The best shortstop the Red Sox had in that time was Gonzalez. Offensively, he was poor. Very poor. But with the glove, one could argue that there was no one better in the game. Epstein let him walk too.
Speaking of shortstops, we have Edgar Renteria.
The Sox looked set with Orlando Cabrera—who is still playing well in Cincinnati—but they let him walk after 2004 and traded for Renteria.
He was not atrocious like Gagne, but he was far from good. A .276 average, his lowest home run total in seven years and seven stolen bases (75 percent below his career average) was not what Theo had envisioned, and Renteria did not return for 2006.
Is there a more infuriating player in baseball today than J.D. Drew? He has everything you could want as a player: a good team, a great contract and bucketloads of talent. The problem is he doesn’t care.
Or, at least, he does not appear to. Drew just never seems to give it his all when he is on the field. He is not on the field as often as you would like either, since he has asked out of games with "hamstring tightness" or "a sore neck" more times than one can count. With Boston he has never hit 25 home runs in a season, and his high in RBI is 68.
But he had that grand slam against Cleveland in 2007, right? So he must be worth the $14 million a year.
Letting Alex Gonzalez Leave Again
Fool me once, shame on you. Fool me twice, shame on me.
The Red Sox knew exactly what they were missing in Gonzalez and brought him back in 2009. Again, he performed well, but Epstein elected not to sign him after the season. The next year, he hit career highs in home runs (23) and RBI (88) with Toronto.
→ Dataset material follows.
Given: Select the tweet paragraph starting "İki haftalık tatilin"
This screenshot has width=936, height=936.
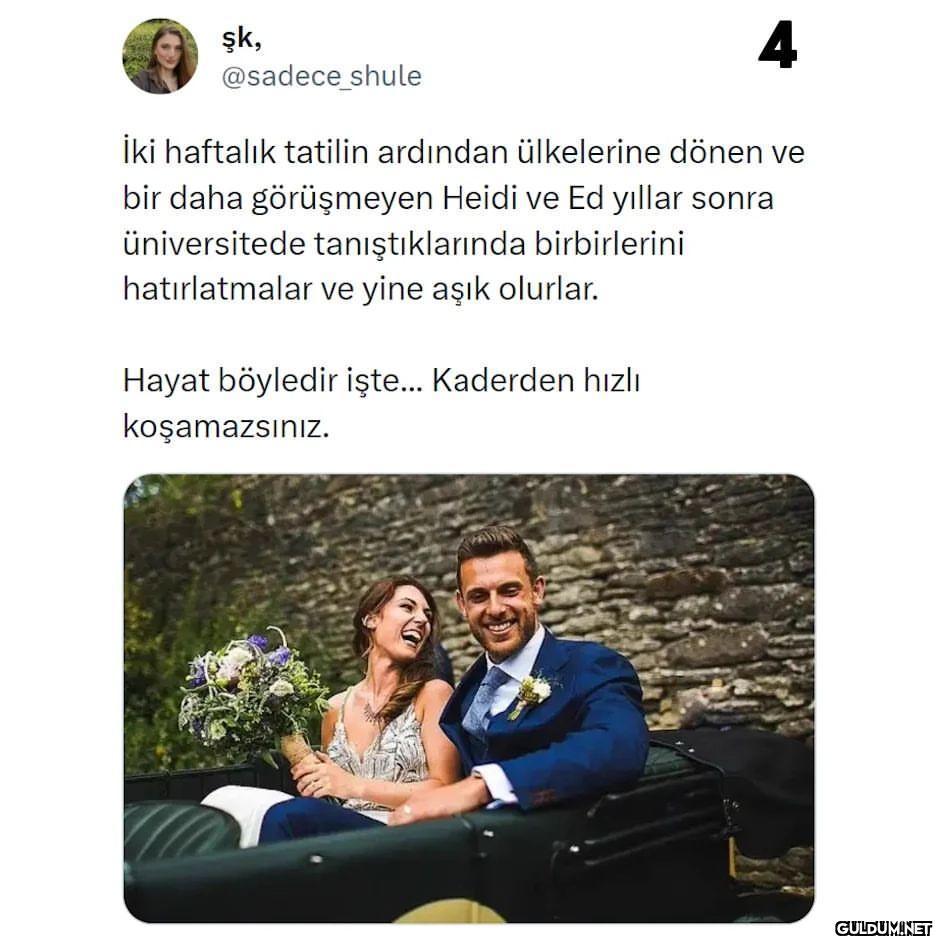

.251 average, 10 home runs and 101 batted in. That would be bad for one season, but those are Lugo’s totals in his three years in Boston. That stellar production cost the Red Sox $35.6 million.
You have a good center fielder in Jacoby Ellsbury and a spare $9 million a year in the bank. What do you do? Of course, you go out and sign 37-year-old CF Mike Cameron.
For short money and as a backup, that is a fine signing. But no. Theo Epstein inked him to a two-year, $18 million deal and moved Ellsbury to left, with the intention of bringing him back to CF in a few years’ time.
It did not make sense then. It makes even less now. Cameron was injured last year and has been terrible in 2011. Quelle surprise.
Sure, it is early days. Last year, with his 4.40 ERA, Lackey was awful but could just have been acclimatising to a new team and new division. This year, his wife is battling breast cancer, and playing baseball is probably the last thing he wants to do.
It is still a terrible signing, though, especially to a five-year, $82.5 million contract.
Letting Victor Martinez Leave
We all thought Victor was going to command a huge contract when he was a free agent last winter. In the end, he signed a rather tame four-year, $50 million deal with the Detroit Tigers.
He was not going to be able to catch for much longer, of course; Detroit is using him as a full-time DH right off the bat. But he could have taken over the DH role when David Ortiz left or even just platooned at catcher for a few years.
A part-time Victor Martinez, who had the highest batting average against lefties in all of baseball last year, or a part-time Jarrod Saltalamacchia: Which would you rather have?
Matsuzaka has brought the Red Sox quite a lot (and no, not just a migraine). In terms of marketing and sponsorship he has been a valuable commodity. He had a brilliant 18-3 record and 2.90 ERA in 2008 and at times since then has shown glimpses of his potential to be a dominant pitcher in North America.
Unfortunately, he is the only player who would rival J.D. Drew for the title of "most infuriating." He takes ages to throw a pitch, and when he does, he is afraid of throwing strikes. He could go out and pitch a one-hitter but five days later give up seven runs in the first inning. Even with the off-the-field upside, he has not been worth the $100 million investment.